Data-centric AI (DCAI)

Introduction

Model-centric AI is the paradigm taught in most ML classes and revolves around producing the best model given a clean, well-curated dataset. In contrast, Data-centric AI involves systematically engineering data to build better AI systems.

Data-centric AI can come in two forms:

algorithms that understand data and use that information to improve models
algorithms that modify data to improve ML models.

Examples of this include curriculum learning (training on ‘easy’ data first), and confident learning (filtering mislabeled data).

Steps to Supervised Learning

Recall that model-centric AI is focused on creating the best model for a particular dataset, while datacentric AI is focused on producing the best dataset to feed an ML model. In order to deploy the most effective supervised learning systems, it is important that you do both. This data-centric AI pipe can look something like this:

Analyze the data and fix any fundamental problems. Then, transform it into ML-appropriate.
Create a base ML model using the correctly formatted dataset.
This model can be used to improve your dataset ( techniques covered in this class).
You can try different modeling techniques to improve your model using the improved data and get the best possible model.

Despite tempting temptation, don't skip Step 2 through Step 4. You can repeat Steps 3-4 multiple times to deploy the most effective ML systems.

Examples

This field covers the following methods:

Outlier detection and removal (handling unusual examples in the dataset)
Correction and error detection (handling incorrect labels/values in the dataset).
Establishing consensus (determining truth among many crowdsourced annotations).
Data augmentation (adding examples of data to encode prior information)
Feature engineering and Selection (manipulating the way data are represented).
Active learning (selecting most informative data to label next).
Curriculum Learning (Ordering the data in a dataset from easiest to most difficult)
Recent high-profile examples of ML applications clearly show how reliability of ML model deployed in real-world depend on training data.

OpenAI stated openly that errors in data and labels were the main problem in training famous ML models such as Dall-E, GPT-3 and ChatGPT. These are stills from the demo of DallE 2.

Tesla was able to produce autonomous driving systems that are far more advanced than comparable competitors by using model-assisted data improvement (Step 3). The key to this success is the Data Engine. These slides are from Andrej Karpathy (Tesla Director of AI 2021).

Reasons for Data-centric AI

In the US, data quality problems cost $3 trillion per year.
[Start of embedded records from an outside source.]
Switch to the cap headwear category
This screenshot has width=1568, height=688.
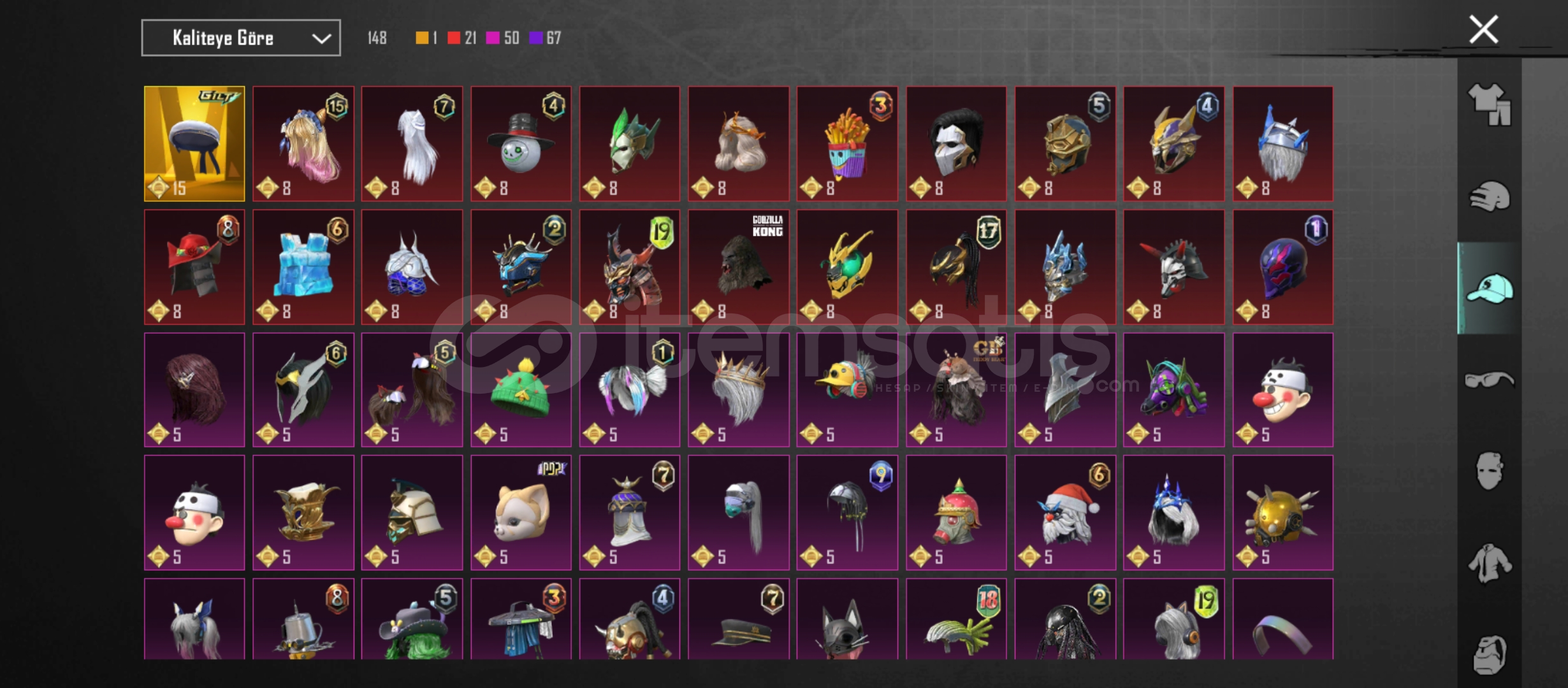pyautogui.click(x=1490, y=289)
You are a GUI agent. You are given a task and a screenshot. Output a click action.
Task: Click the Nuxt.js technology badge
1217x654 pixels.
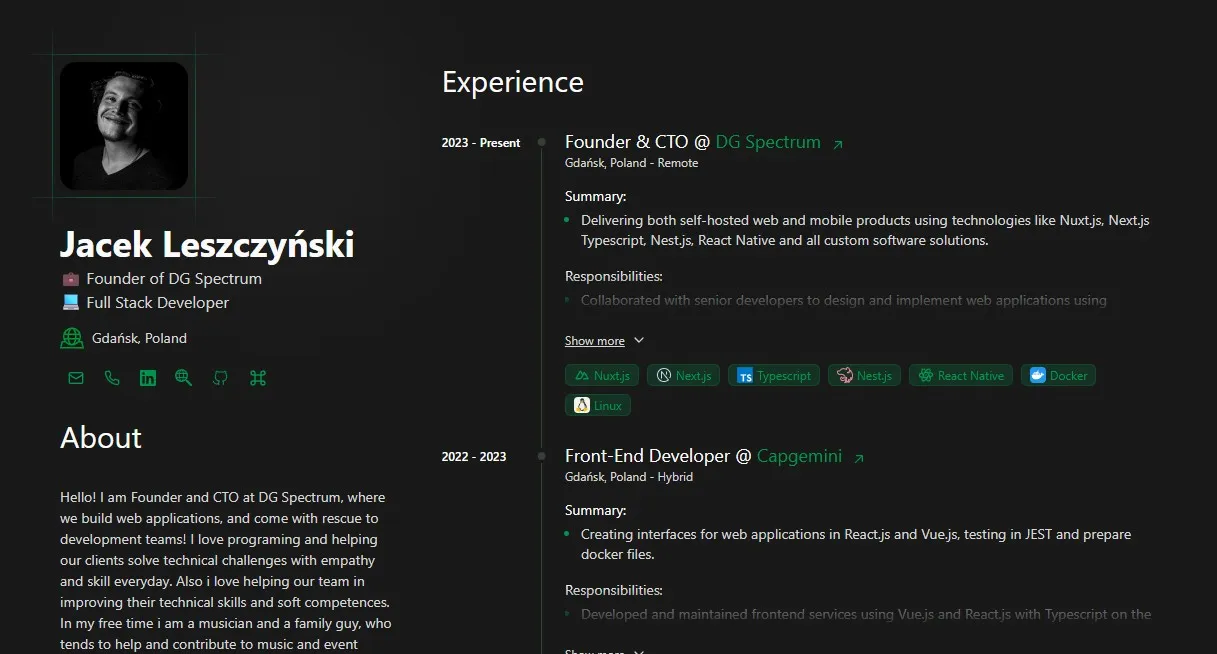601,375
It is difficult to guarantee data quality in large datasets without using algorithms. ChatGPT, a ML system that relies on human feedback to correct shortcomings arising out of low-quality training data has used ChatGPT as an example. However, automated methods are required to ensure that ML models are trained using clean data. Recent research has highlighted the importance of data-centric AI. This is an approach that uses simple methods to change the dataset and creates more accurate models. This course will teach you how to improve any ML model using its data. It can be used to train and supervised ML models.